Already strained by the widening manhunt, police forces in the Maryland suburbs--where most of the shootings have occurred--spent much of the day responding to false alarms that sometimes required hours to put to rest. Backfire from a dump truck on a Montgomery County highway caused a flood of jittery calls during the morning rush hour. A phantom sighting of a man with a gun sent dozens of Prince George's County officers combing a wooded area for hours in the afternoon, emerging finally without a suspect.

Still, there was some investigative movement. Prince George's County Police Chief Gerald Wilson said that a shell casing recovered Monday near Benjamin Tasker Middle School, where the 13-year-old was shot, was being analyzed by firearms agents.

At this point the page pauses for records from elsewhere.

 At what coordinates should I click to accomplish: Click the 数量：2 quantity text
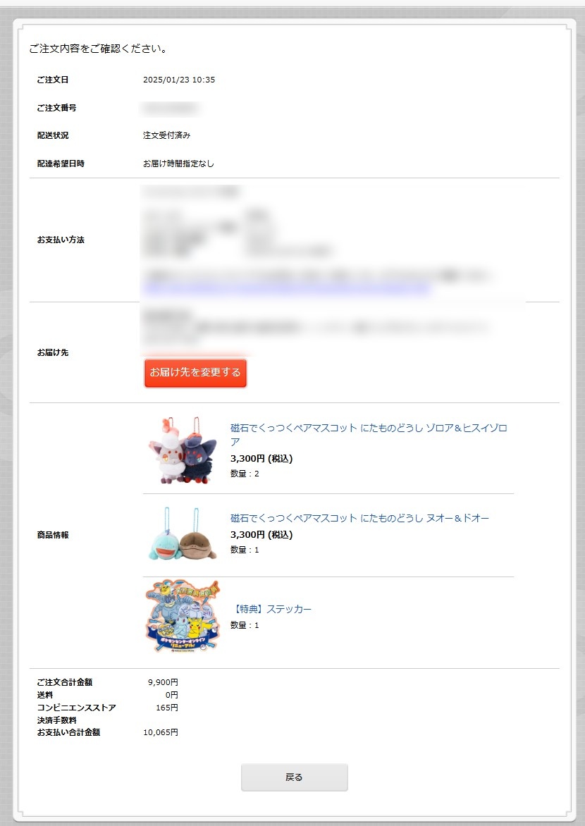pyautogui.click(x=245, y=474)
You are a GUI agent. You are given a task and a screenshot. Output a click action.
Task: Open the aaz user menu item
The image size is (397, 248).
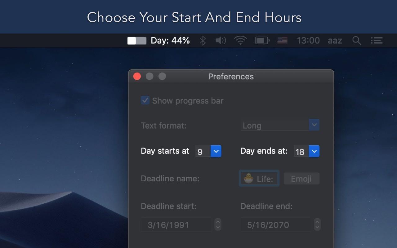coord(335,41)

And Tuesday night, police sources confirmed to local media outlets that the sniper had left a taunting message for authorities outside the school.

"Dear policeman, I am God," the message said. Police said it was found on a Tarot card, part of a deck used in fortune telling, and is known as the Death card. It was spotted in a wooded area about 150 yards from the school entrance, where police found the shell casing and a matted area of grass that suggested the gunman had laid in wait.

The message, first reported Tuesday night on Channel 9 in Washington, was the first known communication from the sniper, police sources said, speaking on condition of anonymity. The police chief was noncommittal.

"I can't confirm that," Wilson said. There's "nothing I can say in regards to that."

The student who was shot remained hospitalized in critical but stable condition at Children's National Medical Center in Washington, where doctors said his prognosis was promising.

Federal ballistics experts also said they had conducted tests on bullet fragments recovered from a shooting last month in a Montgomery County shopping center--nearly three weeks before the start of last week's killing spree. In the Sept. 14 incident near Silver Spring, a liquor store employee was wounded by a single rifle shot as he walked in a parking lot after closing.

Michael Bouchard, special agent in charge of the Baltimore office of the federal Bureau of Alcohol, Tobacco and Firearms, said tests on the fragments from the Silver Spring shooting proved inconclusive--but, he was careful to add, "we are not ruling out that shooting as being linked."

Montgomery County Police Chief Charles Moose and other officials declined to discuss specifics of the case, but an investigator familiar with the incident said, "We're looking at any case that has similarities, I can tell you that."

According to Arnie Zelkovitz, the owner of the liquor store, he and an employee had locked up the store after 10 p.m. and were out in the parking lot when they heard a gunshot. The employee fell and Zelkovitz said he saw a small bullet hole in the man's back. Doctors who treated the wounded employee repaired damage to the man's kidney, liver and colon and removed several fragments that appeared to come from a rifle round, Zelkovitz said. The wounded man is now recovering at home, Zelkovitz said.

Both men were interviewed last week by detectives, Zelkovitz said, adding that police told him that they were looking into the possibility of a link.